人間の闇に潜む者

 とある子供は生まれた時から痛覚が恐ろしく鈍かった。


 父親はそれを憂い体の稼働や損傷等を確認する方法を教え外傷の応急処置の方法も授けた。

 防御や受け身の方法を教えそれが両親の愛でもあった。


 だが、幸せな時間は続かず家族三人で出掛けた際に事故に巻き込まれてしまった。

 痛覚が恐ろしく鈍かった子供だけがショック死せずに生き残り母方の親戚に引き取られた。


 親戚は生き残った子供の亡き両親が遺していた物を全て奪い子供には拳と暴言だけを与えた。

 子供は痛覚が恐ろしく鈍く防御の方法も習得していた為、致命的な怪我は負わず生き抜き歪な成長を遂げた。

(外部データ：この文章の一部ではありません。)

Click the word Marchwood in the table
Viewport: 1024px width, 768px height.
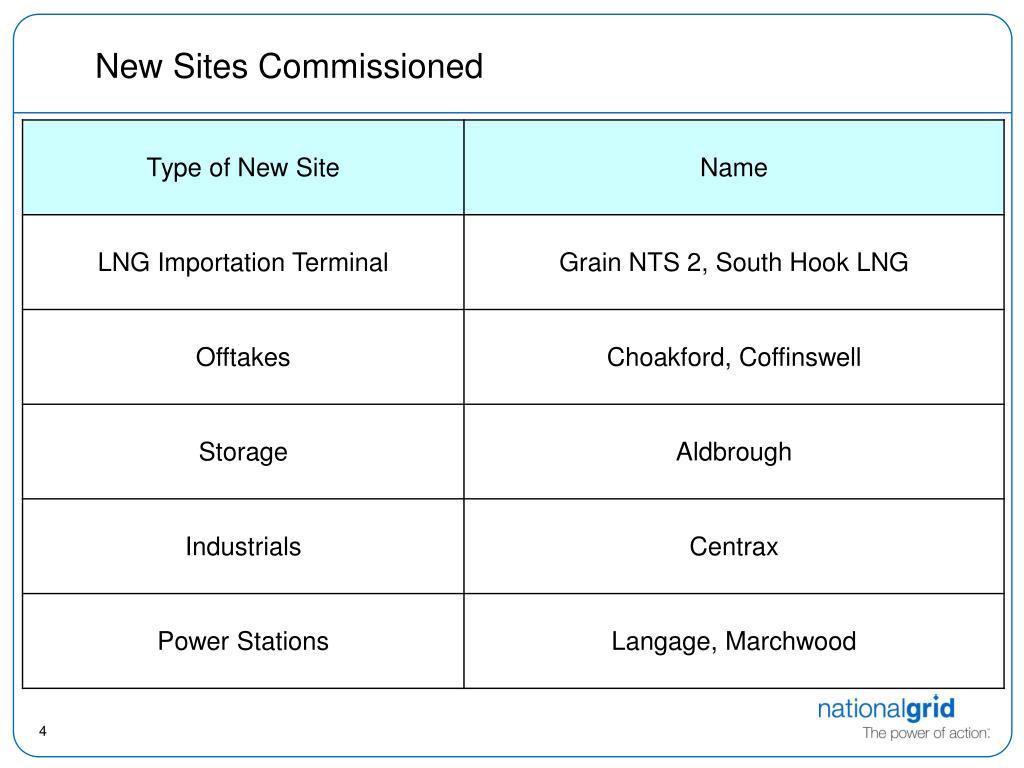point(790,641)
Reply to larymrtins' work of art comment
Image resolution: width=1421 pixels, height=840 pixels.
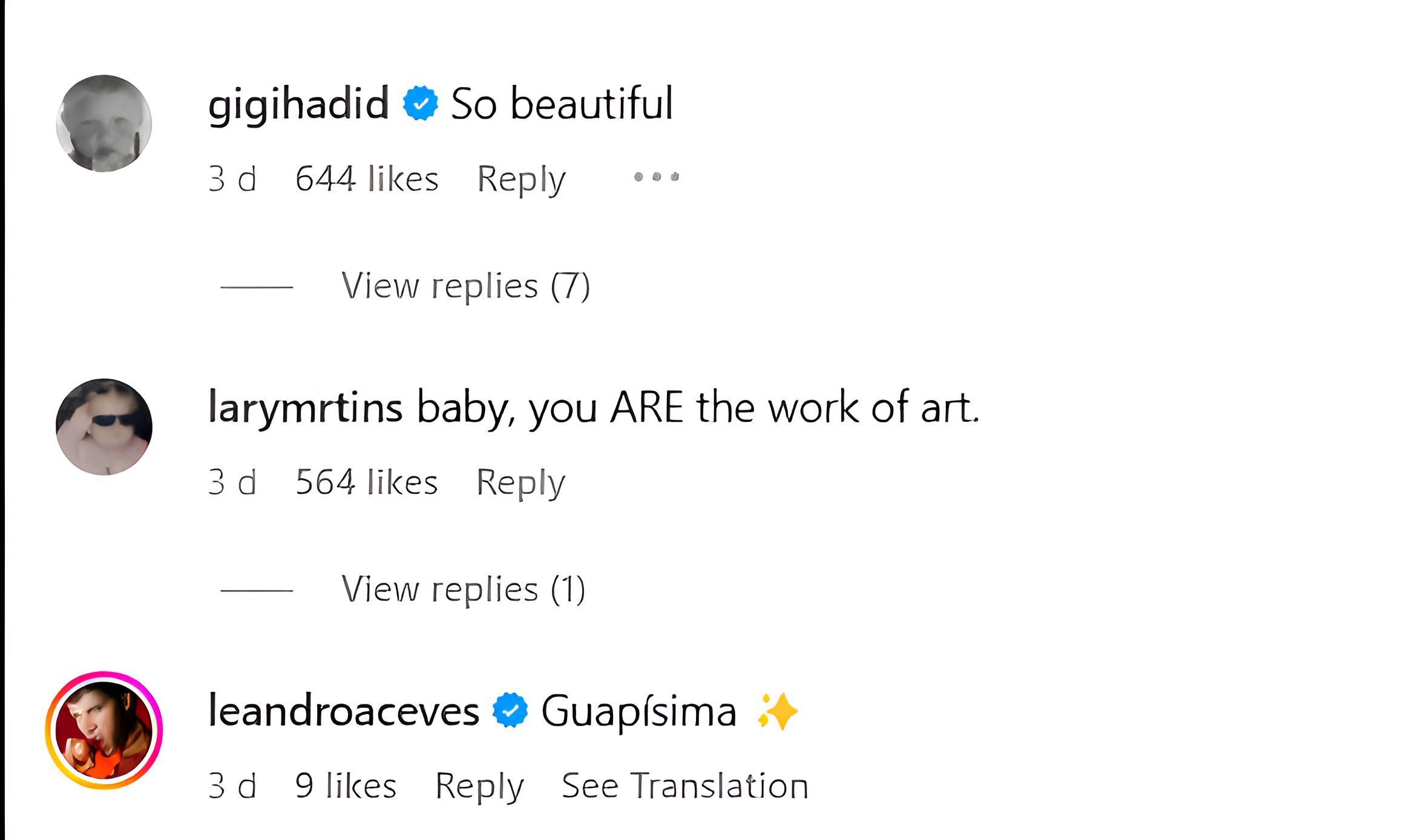520,483
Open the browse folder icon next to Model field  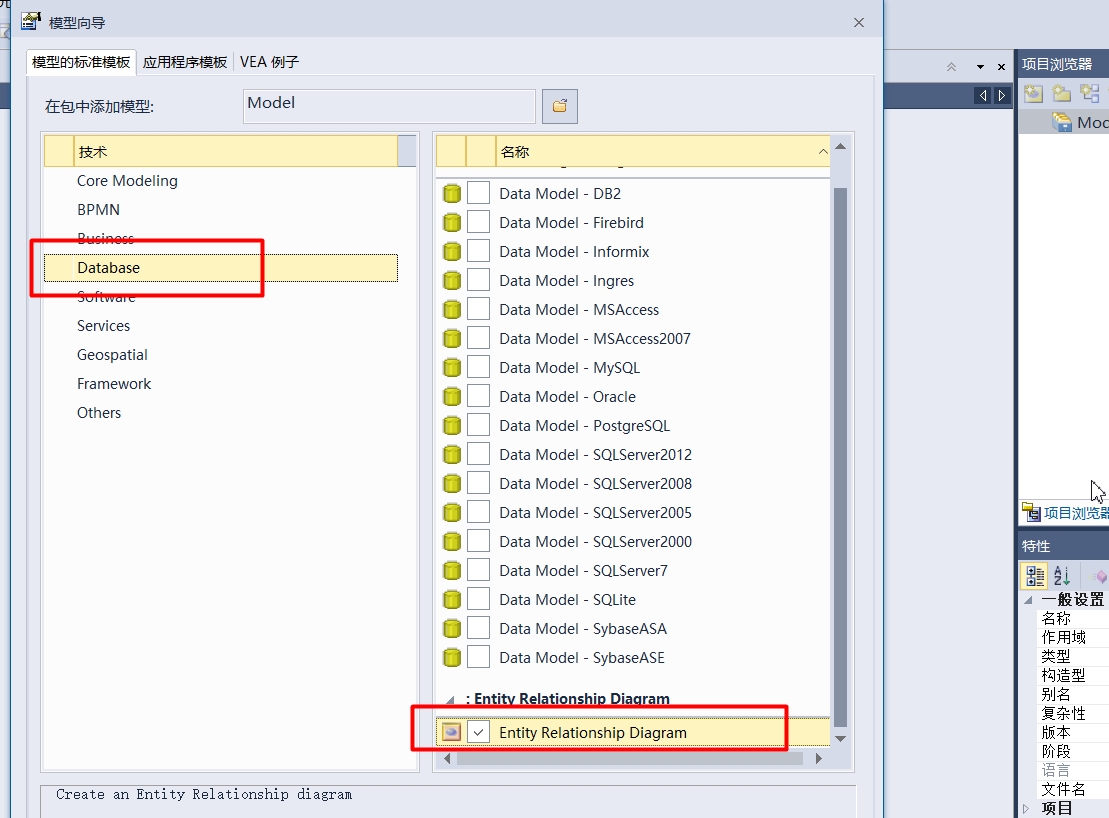click(x=559, y=106)

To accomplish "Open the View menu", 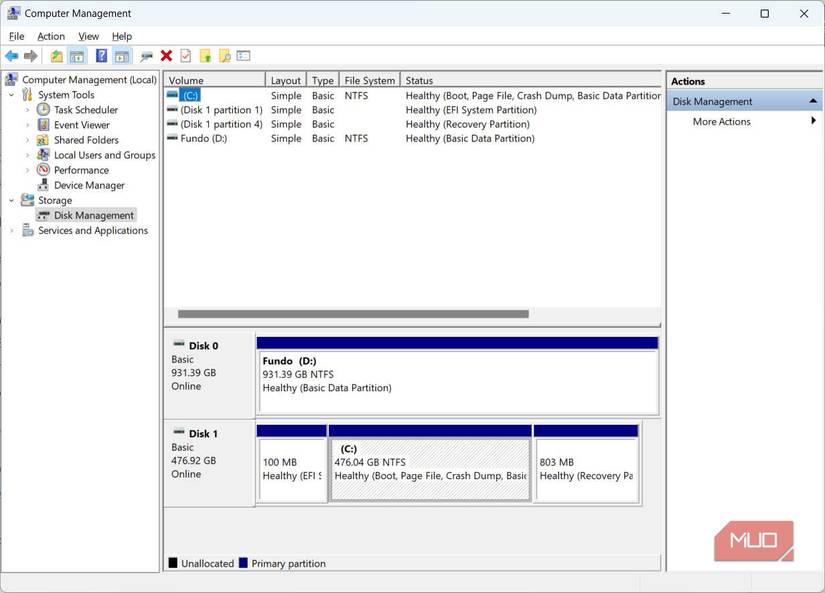I will pyautogui.click(x=88, y=36).
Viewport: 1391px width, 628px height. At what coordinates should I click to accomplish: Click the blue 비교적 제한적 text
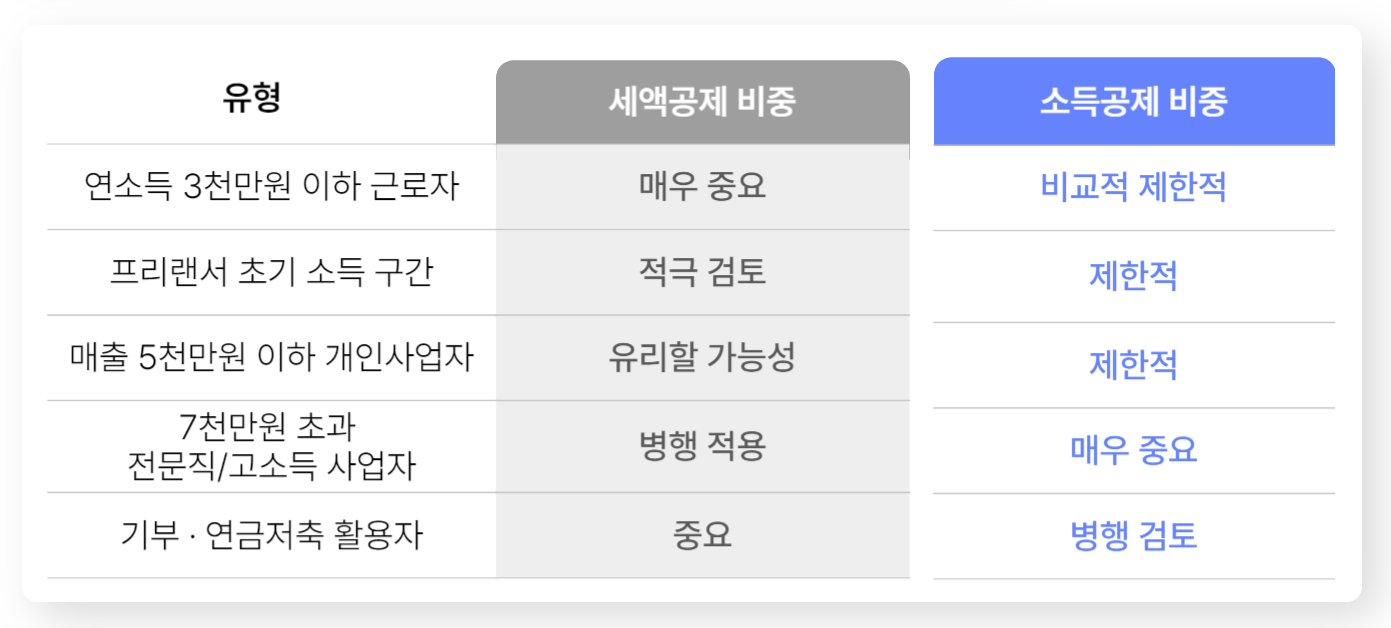click(x=1133, y=187)
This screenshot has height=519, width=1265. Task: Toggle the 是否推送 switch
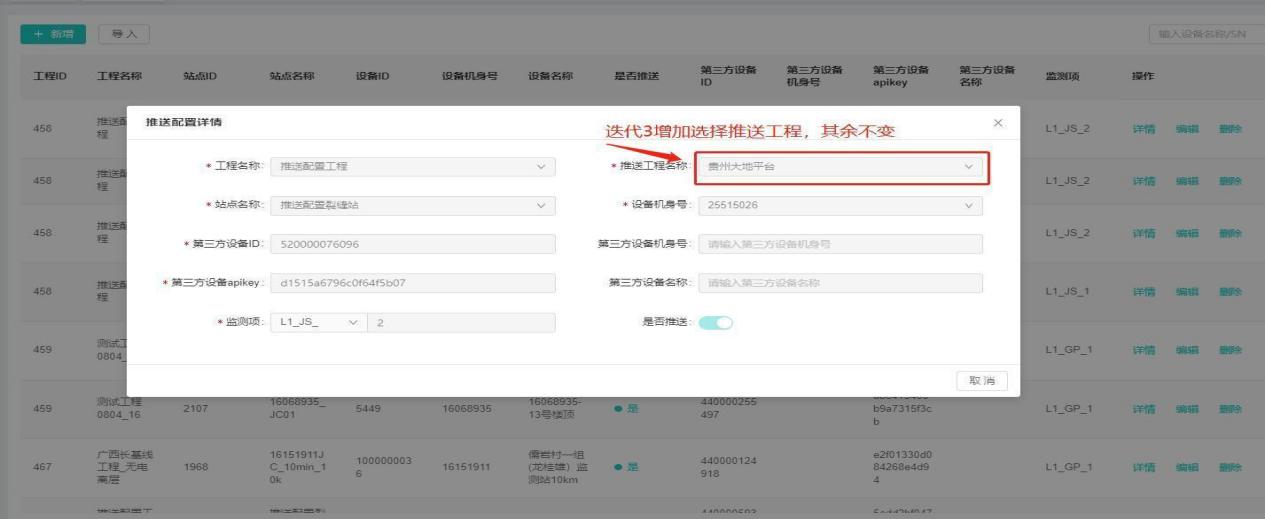pyautogui.click(x=716, y=323)
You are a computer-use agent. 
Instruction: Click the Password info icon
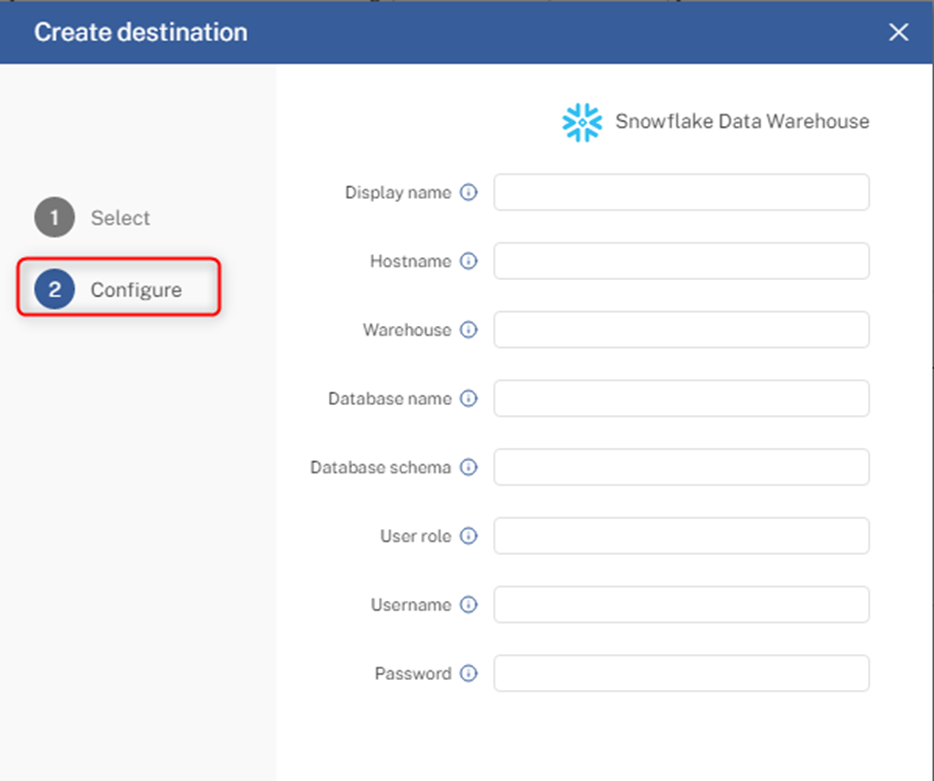pos(469,673)
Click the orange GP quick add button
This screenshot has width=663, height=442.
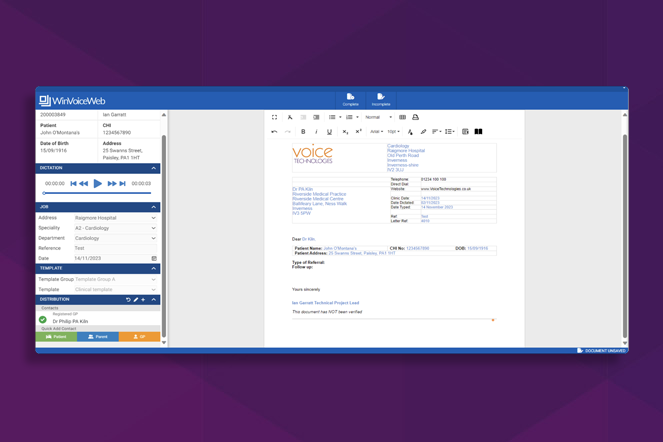pos(139,337)
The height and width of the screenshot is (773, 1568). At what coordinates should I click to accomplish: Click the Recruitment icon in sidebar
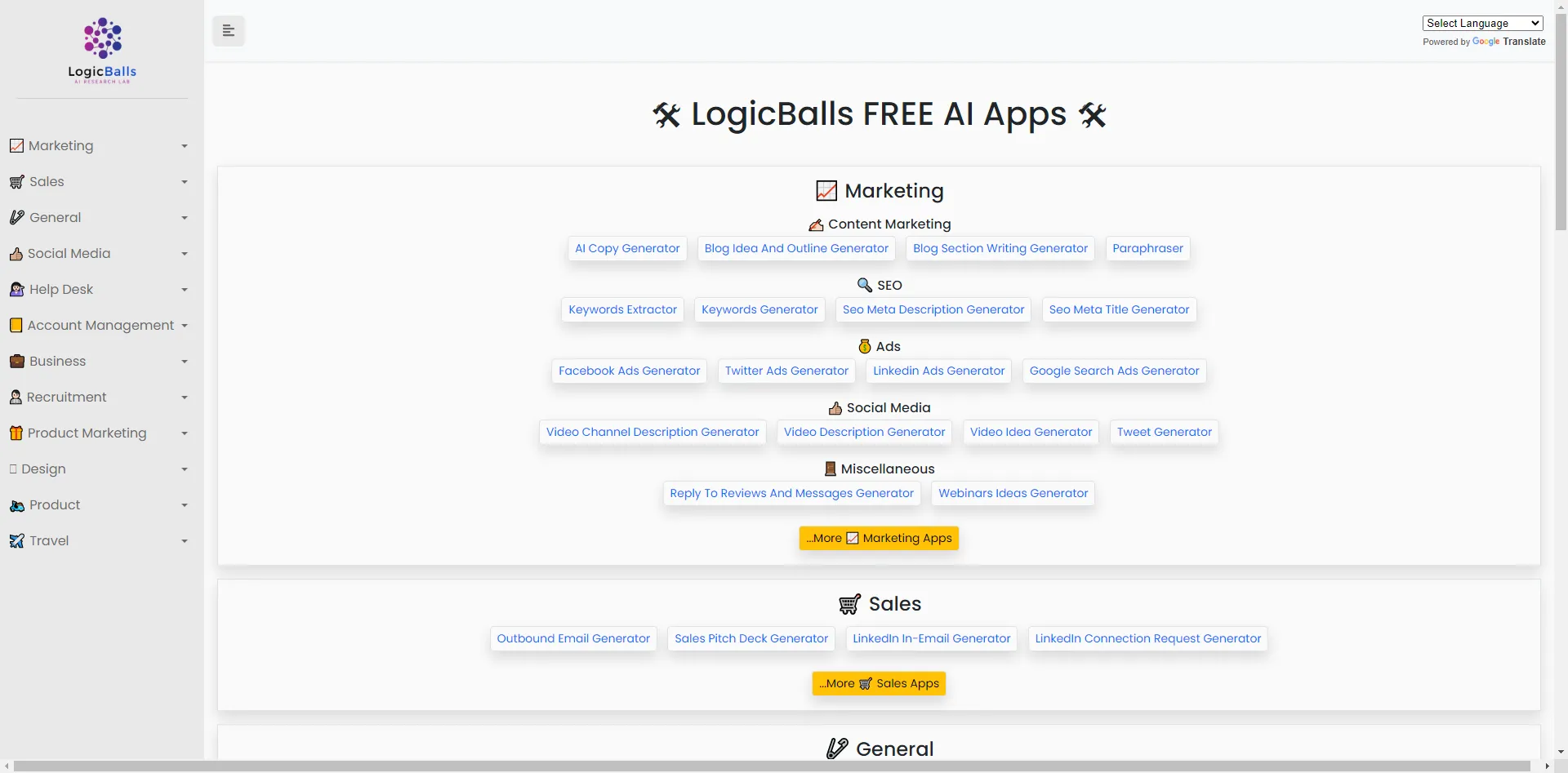[15, 397]
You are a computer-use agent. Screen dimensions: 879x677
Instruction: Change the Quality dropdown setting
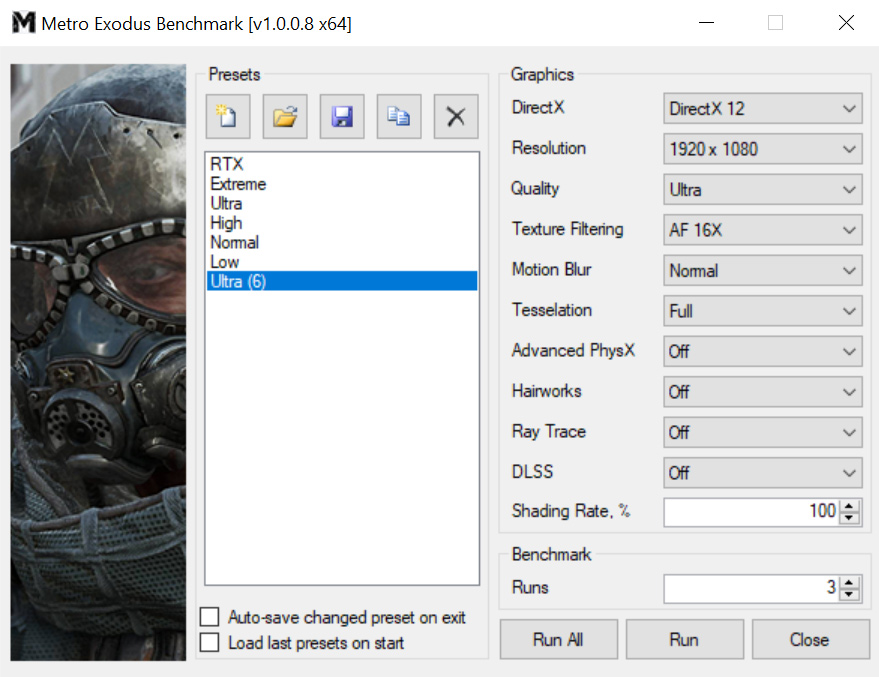(762, 190)
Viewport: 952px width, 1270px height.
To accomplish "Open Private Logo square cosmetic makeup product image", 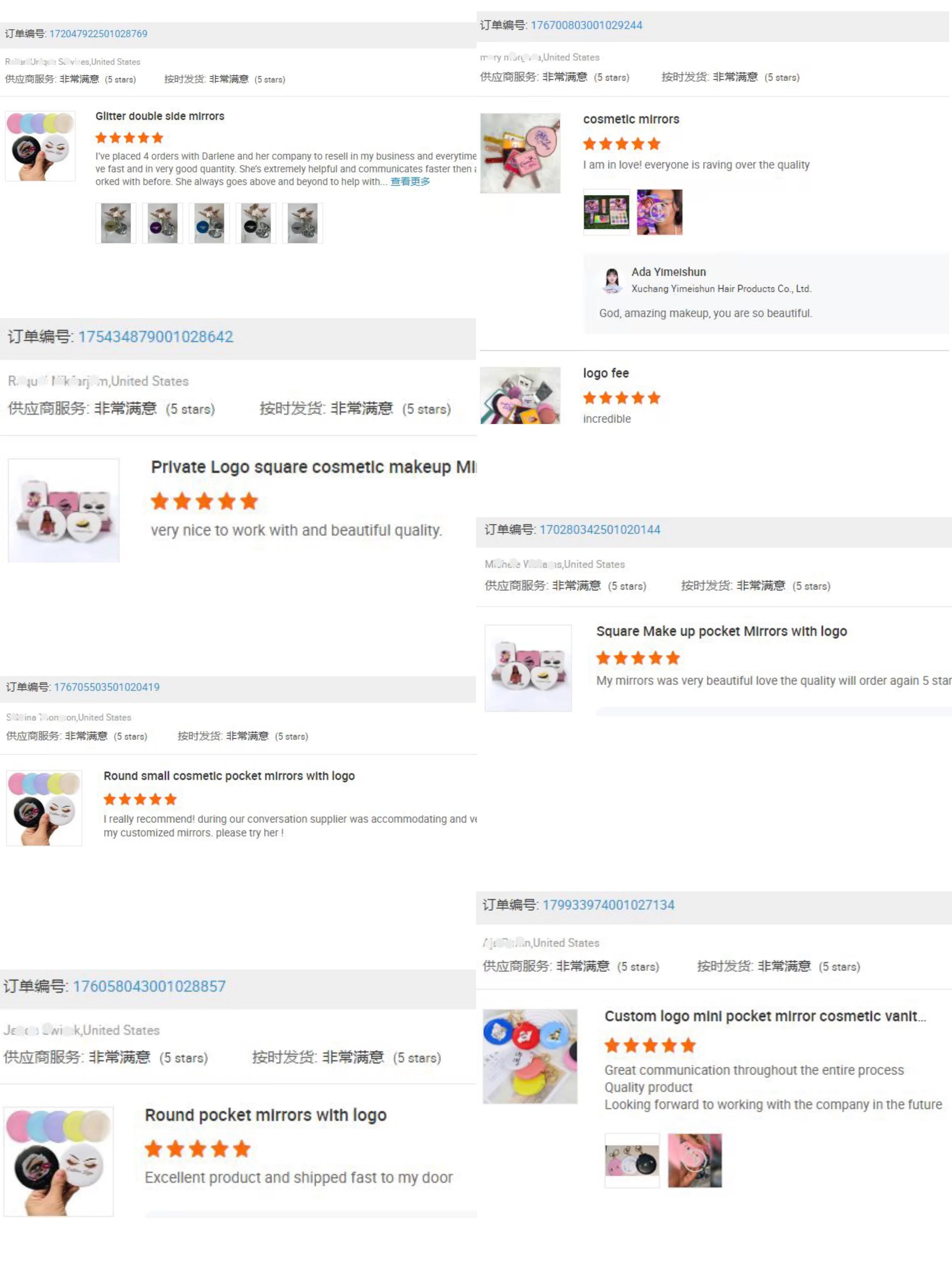I will click(x=64, y=510).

 子供は子供であれど恐ろしく大きくなり居場所も無く、地獄を覗き見してそこに入り込むようになった。

 やがて子供は獄卒の一人となり血の池のある地獄に入り浸るようになり、血の池に浸り親戚を纏めて血の池に沈めてから色々な人間じんかんの地獄を転々とするようになった。


 そして嘗ての子供はとんでもない化け物に成長し殺しても死なない「人間社会の闇に潜む鬼」として永く厄災のように囁かれるようになったのだった。